In collaboration with Andreas Grützkau and Thomas Häupl (other projects within the NGFN II) and Joachim Gruen (Oligene GmbH) we compared the in vitro TNF-# induced gene expression signatures with rheumatic disease specific in vivo signatures. We identified several common genes. Further validation and functional studies will show if few of these are target genes for disease treatment and/or of relevance for diagnosis and/or prognosis of therapeutic success.

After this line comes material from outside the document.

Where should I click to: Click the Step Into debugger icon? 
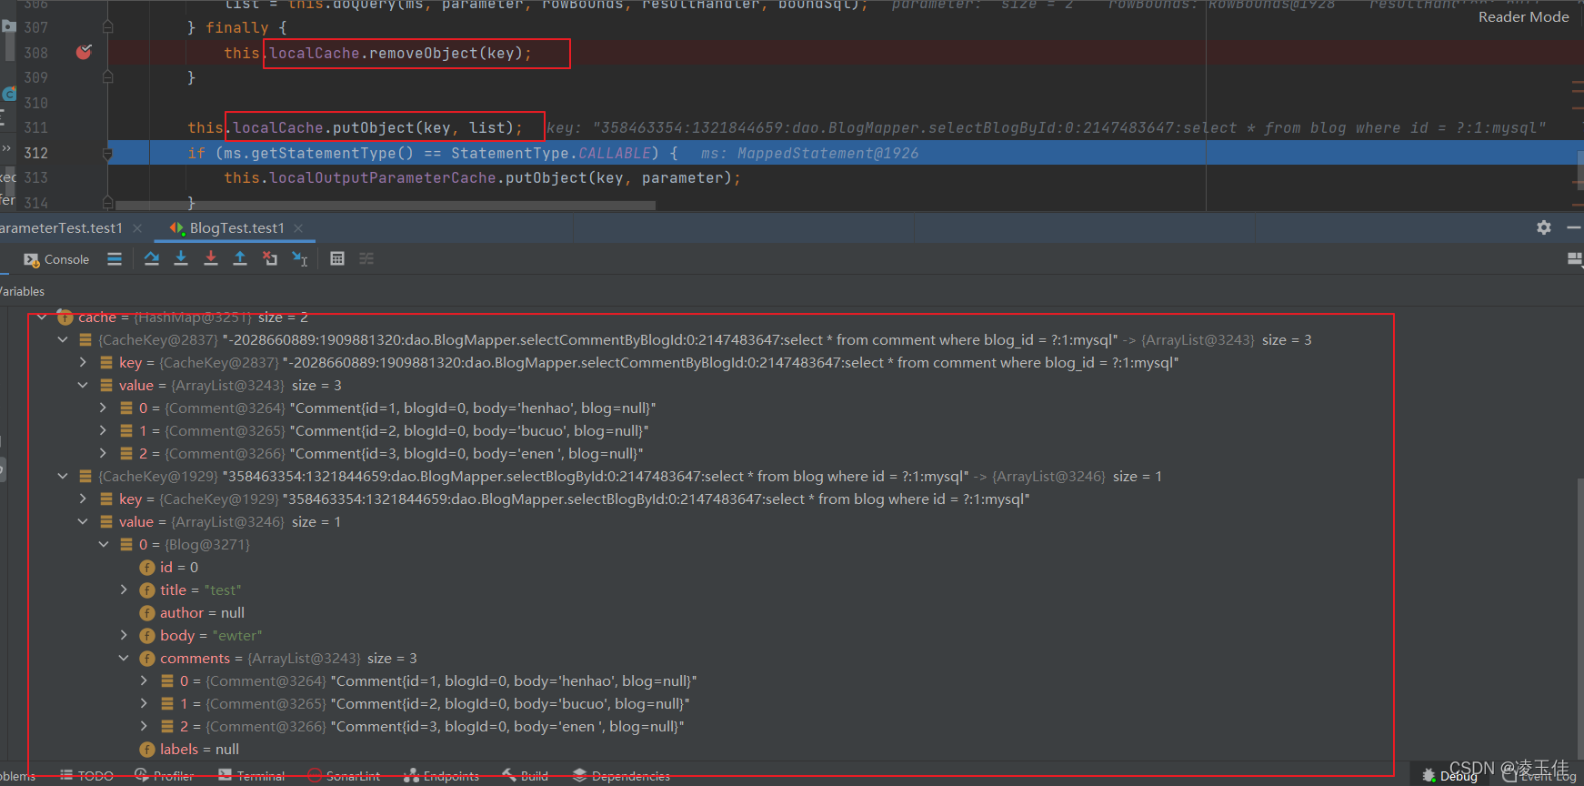(181, 259)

Functional analysis of selected genes/proteins
To better understand molecular mechanisms of cytokine function in inflammation we continued our work of NGFN I and other projects. In order to understand the molecular basis of induction of and memory for expression of cytokine genes in T lymphocytes controling chronic immune reactions, we determined global gene-expression profiles of in vitro cytokine-polarized, chronically activated and acutely activated murine and human T helper lymphocytes. We have already detected several specifically expressed genes, which we are analysing functionally. So far, there are 5 genes of outstanding importance.

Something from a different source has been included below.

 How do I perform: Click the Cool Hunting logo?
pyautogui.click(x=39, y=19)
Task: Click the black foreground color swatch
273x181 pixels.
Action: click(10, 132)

In particular, we studied the function of one gene expressed specifically in acute activated human T helper lymphocytes. Furthermore this candidate is an immediate early gene. We found out that this gene plays a key role in the induction of regulatory T cells and therefore in tolerance induction.

Outlook
Cytokines are controling chronic inflammation, and, in concert with pathogen-derived signals, also acute inflammation. Here, cytokine- and pathogen-induced gene expression profiles will be obtained from normal human and murine monocytes and T helper lymphocytes, isolated ex vivo according to SOP developed in NGFN I, and confronted in vitro with the respective inducing signal. Beside IL-2, TGF ß, and TNF-# also type I and II IFN, IL-10, IL-1, IL-6, and IL 4, the pathogens of interest for the consortium, e.g. Yersiniae, Filariea, H. pylori, M. tuberculosis, and the drugs used clinically to treat chronic inflammation will be compared. The cell-type-specific, ex vivo gene expression signatures will reveal the direct effects of the cytokines, pathogens, and biologicals used to treat chronic rheumatic inflammation. These signatures will indicate pathways of immuno-pathology, identify surrogate markers for cytometric and serological profiling, and for prognosis of therapeutic success. Finally, they will be key to understand the monocyte and T helper cell-signatures induced in vivo in mice and men, in acute and chronic inflammation, which have been determined so far in NGFN I and are expected in NGFN II. We will continue to analyse several genes functionally, which we have identified already in the frame of NGFN I, as genes expressed specifically in cytokine-polarized, chronically activated murine T helper lymphocytes and immediate early genes of acute activated human T helper lymphocytes and monocytes.